--- PROVIDED INFORMATION ---

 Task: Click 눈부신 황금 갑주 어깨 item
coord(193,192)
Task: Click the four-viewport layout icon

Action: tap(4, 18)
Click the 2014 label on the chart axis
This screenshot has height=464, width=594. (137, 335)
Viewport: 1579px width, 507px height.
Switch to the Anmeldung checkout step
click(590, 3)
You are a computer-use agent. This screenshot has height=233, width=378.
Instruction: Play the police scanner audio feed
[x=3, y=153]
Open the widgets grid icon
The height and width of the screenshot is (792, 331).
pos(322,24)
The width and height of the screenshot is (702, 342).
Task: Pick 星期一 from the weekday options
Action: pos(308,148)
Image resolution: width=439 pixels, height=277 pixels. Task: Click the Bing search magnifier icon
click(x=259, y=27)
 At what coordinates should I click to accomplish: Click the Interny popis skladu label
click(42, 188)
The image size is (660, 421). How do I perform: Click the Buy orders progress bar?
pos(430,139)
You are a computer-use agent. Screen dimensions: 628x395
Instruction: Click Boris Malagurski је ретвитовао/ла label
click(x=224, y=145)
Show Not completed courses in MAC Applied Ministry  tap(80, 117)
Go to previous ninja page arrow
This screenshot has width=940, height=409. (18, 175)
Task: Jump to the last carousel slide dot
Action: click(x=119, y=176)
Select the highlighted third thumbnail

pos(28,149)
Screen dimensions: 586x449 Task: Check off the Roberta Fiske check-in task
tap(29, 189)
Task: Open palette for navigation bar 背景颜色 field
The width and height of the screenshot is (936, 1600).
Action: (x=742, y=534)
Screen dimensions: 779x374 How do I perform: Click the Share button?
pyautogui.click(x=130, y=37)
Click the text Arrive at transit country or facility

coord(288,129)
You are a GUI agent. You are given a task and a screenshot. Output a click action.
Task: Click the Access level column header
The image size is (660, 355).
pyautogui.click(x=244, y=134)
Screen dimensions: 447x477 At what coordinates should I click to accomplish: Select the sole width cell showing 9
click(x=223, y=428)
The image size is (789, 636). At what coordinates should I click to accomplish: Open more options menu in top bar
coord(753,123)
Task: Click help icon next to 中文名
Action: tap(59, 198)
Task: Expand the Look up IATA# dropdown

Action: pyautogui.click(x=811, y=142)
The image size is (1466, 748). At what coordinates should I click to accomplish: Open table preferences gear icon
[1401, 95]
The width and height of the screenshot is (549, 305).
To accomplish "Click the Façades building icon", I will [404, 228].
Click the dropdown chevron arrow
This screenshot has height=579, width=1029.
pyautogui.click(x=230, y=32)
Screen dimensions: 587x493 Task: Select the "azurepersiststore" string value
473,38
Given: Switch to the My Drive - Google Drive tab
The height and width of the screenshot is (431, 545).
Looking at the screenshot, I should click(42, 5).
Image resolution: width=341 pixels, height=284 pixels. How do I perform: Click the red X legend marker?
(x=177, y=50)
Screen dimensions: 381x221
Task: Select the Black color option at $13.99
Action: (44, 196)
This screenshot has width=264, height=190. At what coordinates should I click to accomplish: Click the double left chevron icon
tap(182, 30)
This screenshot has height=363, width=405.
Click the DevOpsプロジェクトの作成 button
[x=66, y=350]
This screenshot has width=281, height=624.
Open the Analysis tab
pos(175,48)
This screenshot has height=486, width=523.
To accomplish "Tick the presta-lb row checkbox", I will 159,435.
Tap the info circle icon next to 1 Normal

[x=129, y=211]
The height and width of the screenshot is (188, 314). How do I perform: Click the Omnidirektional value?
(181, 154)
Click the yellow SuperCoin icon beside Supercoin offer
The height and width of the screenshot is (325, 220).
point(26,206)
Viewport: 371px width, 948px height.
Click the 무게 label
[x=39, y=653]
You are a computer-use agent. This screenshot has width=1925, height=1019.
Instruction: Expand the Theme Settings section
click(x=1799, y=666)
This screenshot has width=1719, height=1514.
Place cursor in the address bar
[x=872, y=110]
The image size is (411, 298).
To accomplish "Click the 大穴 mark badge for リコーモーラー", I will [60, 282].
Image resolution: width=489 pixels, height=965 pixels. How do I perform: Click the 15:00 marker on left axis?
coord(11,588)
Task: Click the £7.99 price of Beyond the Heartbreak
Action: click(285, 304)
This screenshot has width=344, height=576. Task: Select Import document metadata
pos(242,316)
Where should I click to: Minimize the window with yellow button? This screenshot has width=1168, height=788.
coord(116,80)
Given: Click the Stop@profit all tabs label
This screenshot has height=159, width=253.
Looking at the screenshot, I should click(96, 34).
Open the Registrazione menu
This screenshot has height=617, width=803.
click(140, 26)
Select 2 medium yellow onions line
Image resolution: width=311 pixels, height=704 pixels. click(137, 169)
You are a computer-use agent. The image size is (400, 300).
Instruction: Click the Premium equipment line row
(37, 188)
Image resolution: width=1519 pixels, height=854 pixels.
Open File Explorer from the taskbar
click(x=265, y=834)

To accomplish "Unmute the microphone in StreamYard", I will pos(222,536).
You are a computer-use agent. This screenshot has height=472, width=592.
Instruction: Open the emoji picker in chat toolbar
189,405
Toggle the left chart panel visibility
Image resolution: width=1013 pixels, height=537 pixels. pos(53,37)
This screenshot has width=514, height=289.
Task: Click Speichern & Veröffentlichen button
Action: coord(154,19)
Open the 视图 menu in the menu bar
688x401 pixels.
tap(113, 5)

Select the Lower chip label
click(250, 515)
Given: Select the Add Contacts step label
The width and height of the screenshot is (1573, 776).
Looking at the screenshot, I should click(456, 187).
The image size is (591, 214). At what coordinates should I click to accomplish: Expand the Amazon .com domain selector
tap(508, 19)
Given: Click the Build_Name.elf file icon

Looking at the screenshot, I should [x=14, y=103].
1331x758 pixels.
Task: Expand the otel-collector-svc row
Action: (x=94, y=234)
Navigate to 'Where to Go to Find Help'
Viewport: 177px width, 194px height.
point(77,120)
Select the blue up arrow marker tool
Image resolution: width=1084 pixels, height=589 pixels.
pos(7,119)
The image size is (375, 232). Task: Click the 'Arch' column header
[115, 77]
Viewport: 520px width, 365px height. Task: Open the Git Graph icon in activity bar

---

## WORK TO DO
Copy all of the lines above exactly, without changing anything.

## EXERCISE RESPONSE
 Task: Click 눈부신 황금 갑주 어깨 item
coord(193,192)
Task: Click the four-viewport layout icon

Action: tap(4, 18)
Click the 2014 label on the chart axis
This screenshot has height=464, width=594. (137, 335)
Viewport: 1579px width, 507px height.
Switch to the Anmeldung checkout step
click(590, 3)
You are a computer-use agent. This screenshot has height=233, width=378.
Instruction: Play the police scanner audio feed
[x=3, y=153]
Open the widgets grid icon
The height and width of the screenshot is (792, 331).
pos(322,24)
The width and height of the screenshot is (702, 342).
Task: Pick 星期一 from the weekday options
Action: pos(308,148)
Image resolution: width=439 pixels, height=277 pixels. Task: Click the Bing search magnifier icon
click(x=259, y=27)
 At what coordinates should I click to accomplish: Click the Interny popis skladu label
click(42, 188)
The image size is (660, 421). How do I perform: Click the Buy orders progress bar?
pos(430,139)
You are a computer-use agent. Screen dimensions: 628x395
Instruction: Click Boris Malagurski је ретвитовао/ла label
click(x=224, y=145)
Show Not completed courses in MAC Applied Ministry  tap(80, 117)
Go to previous ninja page arrow
This screenshot has width=940, height=409. (18, 175)
Task: Jump to the last carousel slide dot
Action: click(x=119, y=176)
Select the highlighted third thumbnail

pos(28,149)
Screen dimensions: 586x449 Task: Check off the Roberta Fiske check-in task
tap(29, 189)
Task: Open palette for navigation bar 背景颜色 field
The width and height of the screenshot is (936, 1600).
Action: (x=742, y=534)
Screen dimensions: 779x374 How do I perform: Click the Share button?
pyautogui.click(x=130, y=37)
Click the text Arrive at transit country or facility

coord(288,129)
You are a GUI agent. You are given a task and a screenshot. Output a click action.
Task: Click the Access level column header
The image size is (660, 355).
pyautogui.click(x=244, y=134)
Screen dimensions: 447x477 At what coordinates should I click to accomplish: Select the sole width cell showing 9
click(x=223, y=428)
The image size is (789, 636). At what coordinates should I click to accomplish: Open more options menu in top bar
coord(753,123)
Task: Click help icon next to 中文名
Action: tap(59, 198)
Task: Expand the Look up IATA# dropdown

Action: pyautogui.click(x=811, y=142)
The image size is (1466, 748). At what coordinates should I click to accomplish: Open table preferences gear icon
[1401, 95]
The width and height of the screenshot is (549, 305).
To accomplish "Click the Façades building icon", I will [404, 228].
Click the dropdown chevron arrow
This screenshot has height=579, width=1029.
pyautogui.click(x=230, y=32)
Screen dimensions: 587x493 Task: Select the "azurepersiststore" string value
473,38
Given: Switch to the My Drive - Google Drive tab
The height and width of the screenshot is (431, 545).
Looking at the screenshot, I should click(42, 5).
Image resolution: width=341 pixels, height=284 pixels. How do I perform: Click the red X legend marker?
(x=177, y=50)
Screen dimensions: 381x221
Task: Select the Black color option at $13.99
Action: (44, 196)
This screenshot has width=264, height=190. At what coordinates should I click to accomplish: Click the double left chevron icon
tap(182, 30)
This screenshot has height=363, width=405.
Click the DevOpsプロジェクトの作成 button
[x=66, y=350]
This screenshot has width=281, height=624.
Open the Analysis tab
pos(175,48)
This screenshot has height=486, width=523.
To accomplish "Tick the presta-lb row checkbox", I will 159,435.
Tap the info circle icon next to 1 Normal

[x=129, y=211]
The height and width of the screenshot is (188, 314). How do I perform: Click the Omnidirektional value?
(181, 154)
Click the yellow SuperCoin icon beside Supercoin offer
The height and width of the screenshot is (325, 220).
point(26,206)
Viewport: 371px width, 948px height.
Click the 무게 label
[x=39, y=653]
You are a computer-use agent. This screenshot has width=1925, height=1019.
Instruction: Expand the Theme Settings section
click(x=1799, y=666)
This screenshot has width=1719, height=1514.
Place cursor in the address bar
[x=872, y=110]
The image size is (411, 298).
To accomplish "Click the 大穴 mark badge for リコーモーラー", I will [60, 282].
Image resolution: width=489 pixels, height=965 pixels. How do I perform: Click the 15:00 marker on left axis?
coord(11,588)
Task: Click the £7.99 price of Beyond the Heartbreak
Action: click(285, 304)
This screenshot has width=344, height=576. Task: Select Import document metadata
pos(242,316)
Where should I click to: Minimize the window with yellow button? This screenshot has width=1168, height=788.
coord(116,80)
Given: Click the Stop@profit all tabs label
This screenshot has height=159, width=253.
Looking at the screenshot, I should click(96, 34).
Open the Registrazione menu
This screenshot has height=617, width=803.
click(140, 26)
Select 2 medium yellow onions line
Image resolution: width=311 pixels, height=704 pixels. click(137, 169)
You are a computer-use agent. The image size is (400, 300).
Instruction: Click the Premium equipment line row
(37, 188)
Image resolution: width=1519 pixels, height=854 pixels.
Open File Explorer from the taskbar
click(x=265, y=834)

To accomplish "Unmute the microphone in StreamYard", I will pos(222,536).
You are a computer-use agent. This screenshot has height=472, width=592.
Instruction: Open the emoji picker in chat toolbar
189,405
Toggle the left chart panel visibility
Image resolution: width=1013 pixels, height=537 pixels. pos(53,37)
This screenshot has width=514, height=289.
Task: Click Speichern & Veröffentlichen button
Action: coord(154,19)
Open the 视图 menu in the menu bar
688x401 pixels.
tap(113, 5)

Select the Lower chip label
click(250, 515)
Given: Select the Add Contacts step label
The width and height of the screenshot is (1573, 776).
Looking at the screenshot, I should click(456, 187).
The image size is (591, 214). At what coordinates should I click to accomplish: Expand the Amazon .com domain selector
tap(508, 19)
Given: Click the Build_Name.elf file icon

Looking at the screenshot, I should [x=14, y=103].
1331x758 pixels.
Task: Expand the otel-collector-svc row
Action: (x=94, y=234)
Navigate to 'Where to Go to Find Help'
Viewport: 177px width, 194px height.
point(77,120)
Select the blue up arrow marker tool
Image resolution: width=1084 pixels, height=589 pixels.
pos(7,119)
The image size is (375, 232). Task: Click the 'Arch' column header
[115, 77]
Viewport: 520px width, 365px height. Task: Open the Git Graph icon in activity bar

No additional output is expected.